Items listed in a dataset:
-----

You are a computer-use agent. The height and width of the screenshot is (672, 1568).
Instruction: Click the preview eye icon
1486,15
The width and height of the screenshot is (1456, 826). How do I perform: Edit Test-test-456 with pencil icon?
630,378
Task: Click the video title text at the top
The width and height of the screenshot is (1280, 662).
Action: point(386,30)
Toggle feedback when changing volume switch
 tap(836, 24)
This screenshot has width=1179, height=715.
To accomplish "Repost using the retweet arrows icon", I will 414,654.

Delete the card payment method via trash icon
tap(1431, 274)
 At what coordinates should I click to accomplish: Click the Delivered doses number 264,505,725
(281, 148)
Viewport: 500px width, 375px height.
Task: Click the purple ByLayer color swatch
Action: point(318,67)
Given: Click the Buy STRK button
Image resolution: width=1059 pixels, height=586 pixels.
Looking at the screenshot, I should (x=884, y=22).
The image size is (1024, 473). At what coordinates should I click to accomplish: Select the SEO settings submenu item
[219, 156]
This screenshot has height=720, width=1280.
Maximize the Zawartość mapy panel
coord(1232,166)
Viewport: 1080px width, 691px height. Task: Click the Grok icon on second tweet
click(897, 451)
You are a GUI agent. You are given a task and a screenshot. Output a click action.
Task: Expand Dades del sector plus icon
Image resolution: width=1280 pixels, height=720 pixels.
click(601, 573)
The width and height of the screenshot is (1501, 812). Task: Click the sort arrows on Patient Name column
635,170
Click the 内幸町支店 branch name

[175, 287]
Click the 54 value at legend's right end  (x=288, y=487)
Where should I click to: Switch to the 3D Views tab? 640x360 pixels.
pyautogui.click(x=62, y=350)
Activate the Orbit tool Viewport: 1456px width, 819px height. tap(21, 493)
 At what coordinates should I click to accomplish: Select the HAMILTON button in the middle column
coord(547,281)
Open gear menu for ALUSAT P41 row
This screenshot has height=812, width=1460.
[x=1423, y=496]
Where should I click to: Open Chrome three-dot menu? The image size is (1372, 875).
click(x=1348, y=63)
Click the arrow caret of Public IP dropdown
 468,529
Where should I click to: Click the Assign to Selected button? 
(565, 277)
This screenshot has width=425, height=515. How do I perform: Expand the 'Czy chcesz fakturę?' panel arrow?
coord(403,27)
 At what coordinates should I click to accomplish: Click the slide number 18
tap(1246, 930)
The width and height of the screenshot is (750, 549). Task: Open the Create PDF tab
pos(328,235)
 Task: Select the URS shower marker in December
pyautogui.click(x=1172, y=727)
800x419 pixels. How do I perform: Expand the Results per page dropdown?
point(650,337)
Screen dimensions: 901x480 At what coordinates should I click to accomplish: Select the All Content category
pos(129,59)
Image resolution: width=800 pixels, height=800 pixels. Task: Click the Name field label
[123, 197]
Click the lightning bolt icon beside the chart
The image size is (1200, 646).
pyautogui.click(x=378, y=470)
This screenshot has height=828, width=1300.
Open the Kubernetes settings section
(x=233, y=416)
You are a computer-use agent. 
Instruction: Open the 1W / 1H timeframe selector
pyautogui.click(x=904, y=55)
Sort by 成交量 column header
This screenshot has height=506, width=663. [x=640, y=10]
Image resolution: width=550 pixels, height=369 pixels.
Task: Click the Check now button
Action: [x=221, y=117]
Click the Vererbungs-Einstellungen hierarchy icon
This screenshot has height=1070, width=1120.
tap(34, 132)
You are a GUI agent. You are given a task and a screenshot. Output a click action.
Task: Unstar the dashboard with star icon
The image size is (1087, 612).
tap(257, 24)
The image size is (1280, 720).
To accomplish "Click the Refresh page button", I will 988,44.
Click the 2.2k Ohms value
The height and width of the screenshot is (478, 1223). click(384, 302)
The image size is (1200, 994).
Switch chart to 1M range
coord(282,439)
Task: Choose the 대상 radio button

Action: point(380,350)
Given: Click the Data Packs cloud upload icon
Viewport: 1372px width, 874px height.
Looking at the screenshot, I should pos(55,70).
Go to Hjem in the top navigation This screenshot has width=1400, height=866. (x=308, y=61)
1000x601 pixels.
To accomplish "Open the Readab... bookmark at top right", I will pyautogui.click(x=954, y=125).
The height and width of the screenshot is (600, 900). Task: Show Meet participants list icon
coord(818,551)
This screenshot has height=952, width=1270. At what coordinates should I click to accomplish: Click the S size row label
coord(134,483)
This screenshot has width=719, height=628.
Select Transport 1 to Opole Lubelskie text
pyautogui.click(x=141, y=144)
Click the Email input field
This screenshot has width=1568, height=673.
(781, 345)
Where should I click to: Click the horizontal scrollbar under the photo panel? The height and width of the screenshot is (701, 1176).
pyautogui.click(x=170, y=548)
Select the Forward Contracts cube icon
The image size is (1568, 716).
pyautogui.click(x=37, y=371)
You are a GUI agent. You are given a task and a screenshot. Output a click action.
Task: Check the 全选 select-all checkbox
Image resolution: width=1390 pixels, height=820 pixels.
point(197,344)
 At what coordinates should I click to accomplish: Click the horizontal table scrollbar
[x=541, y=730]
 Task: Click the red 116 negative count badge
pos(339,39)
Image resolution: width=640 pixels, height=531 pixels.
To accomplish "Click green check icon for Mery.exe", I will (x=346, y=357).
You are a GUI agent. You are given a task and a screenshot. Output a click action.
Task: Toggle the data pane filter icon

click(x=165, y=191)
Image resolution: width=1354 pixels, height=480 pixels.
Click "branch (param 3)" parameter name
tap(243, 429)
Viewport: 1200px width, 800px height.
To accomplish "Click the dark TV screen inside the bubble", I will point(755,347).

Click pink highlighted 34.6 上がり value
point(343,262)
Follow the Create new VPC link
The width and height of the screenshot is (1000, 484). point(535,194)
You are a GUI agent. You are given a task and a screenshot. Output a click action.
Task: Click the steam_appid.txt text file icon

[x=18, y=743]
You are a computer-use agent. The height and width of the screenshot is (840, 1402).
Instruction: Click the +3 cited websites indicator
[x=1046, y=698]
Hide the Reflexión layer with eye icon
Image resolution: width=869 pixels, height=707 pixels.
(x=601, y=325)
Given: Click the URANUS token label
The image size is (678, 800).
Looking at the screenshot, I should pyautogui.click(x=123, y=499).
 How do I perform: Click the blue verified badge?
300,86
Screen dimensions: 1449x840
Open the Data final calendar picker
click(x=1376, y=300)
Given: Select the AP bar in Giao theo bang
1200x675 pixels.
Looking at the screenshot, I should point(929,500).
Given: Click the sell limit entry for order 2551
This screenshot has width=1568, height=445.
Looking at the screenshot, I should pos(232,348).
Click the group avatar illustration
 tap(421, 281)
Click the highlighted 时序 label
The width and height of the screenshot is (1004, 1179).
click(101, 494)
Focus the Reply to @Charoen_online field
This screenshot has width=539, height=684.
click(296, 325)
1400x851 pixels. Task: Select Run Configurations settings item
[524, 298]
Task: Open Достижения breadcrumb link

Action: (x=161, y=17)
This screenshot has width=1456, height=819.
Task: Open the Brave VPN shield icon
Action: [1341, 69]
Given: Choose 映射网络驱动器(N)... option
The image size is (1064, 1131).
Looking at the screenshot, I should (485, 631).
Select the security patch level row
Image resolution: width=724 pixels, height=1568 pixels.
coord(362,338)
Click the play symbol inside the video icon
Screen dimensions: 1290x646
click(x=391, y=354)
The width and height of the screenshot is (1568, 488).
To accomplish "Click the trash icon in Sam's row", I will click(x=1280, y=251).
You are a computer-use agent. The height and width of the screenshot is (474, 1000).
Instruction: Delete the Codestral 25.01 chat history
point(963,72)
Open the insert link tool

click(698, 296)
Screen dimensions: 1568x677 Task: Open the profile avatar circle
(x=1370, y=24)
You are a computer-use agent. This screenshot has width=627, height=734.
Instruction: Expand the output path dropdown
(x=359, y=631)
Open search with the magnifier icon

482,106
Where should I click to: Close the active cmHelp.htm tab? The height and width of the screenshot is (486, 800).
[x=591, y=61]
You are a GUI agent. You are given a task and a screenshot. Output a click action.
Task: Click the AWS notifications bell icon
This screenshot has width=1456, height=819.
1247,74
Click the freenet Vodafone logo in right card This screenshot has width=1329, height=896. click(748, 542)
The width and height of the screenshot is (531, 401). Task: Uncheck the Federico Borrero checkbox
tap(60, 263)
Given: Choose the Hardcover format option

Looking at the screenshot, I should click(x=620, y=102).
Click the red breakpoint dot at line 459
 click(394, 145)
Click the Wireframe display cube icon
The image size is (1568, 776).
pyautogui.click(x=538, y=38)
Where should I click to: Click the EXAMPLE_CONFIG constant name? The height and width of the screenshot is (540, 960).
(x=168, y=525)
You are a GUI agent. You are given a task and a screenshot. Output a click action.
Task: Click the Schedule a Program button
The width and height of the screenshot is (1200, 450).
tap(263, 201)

-----

= WORK INSTRUCTIONS =
Copy the stretch of items from the line containing "This screenshot has height=952, width=1270." through the line containing "pos(339,39)", reproducing each line without any change.

= RESPONSE FOR THIS EXERCISE =
This screenshot has height=952, width=1270. At what coordinates should I click to accomplish: Click the S size row label
coord(134,483)
This screenshot has width=719, height=628.
Select Transport 1 to Opole Lubelskie text
pyautogui.click(x=141, y=144)
Click the Email input field
This screenshot has width=1568, height=673.
(781, 345)
Where should I click to: Click the horizontal scrollbar under the photo panel? The height and width of the screenshot is (701, 1176).
pyautogui.click(x=170, y=548)
Select the Forward Contracts cube icon
The image size is (1568, 716).
pyautogui.click(x=37, y=371)
You are a GUI agent. You are given a task and a screenshot. Output a click action.
Task: Check the 全选 select-all checkbox
Image resolution: width=1390 pixels, height=820 pixels.
point(197,344)
 At what coordinates should I click to accomplish: Click the horizontal table scrollbar
[x=541, y=730]
 Task: Click the red 116 negative count badge
pos(339,39)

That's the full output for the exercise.